*EXTRACTED INFORMATION*.
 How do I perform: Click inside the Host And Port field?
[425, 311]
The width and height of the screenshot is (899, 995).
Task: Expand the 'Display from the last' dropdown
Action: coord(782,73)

*SHORT PROBLEM*.
Reproduce the material above word for word, keeping every line as it appears.

*SOLUTION FOR THIS EXERCISE*.
 How do I perform: Click inside the Host And Port field?
[425, 311]
The width and height of the screenshot is (899, 995).
Task: Expand the 'Display from the last' dropdown
Action: coord(782,73)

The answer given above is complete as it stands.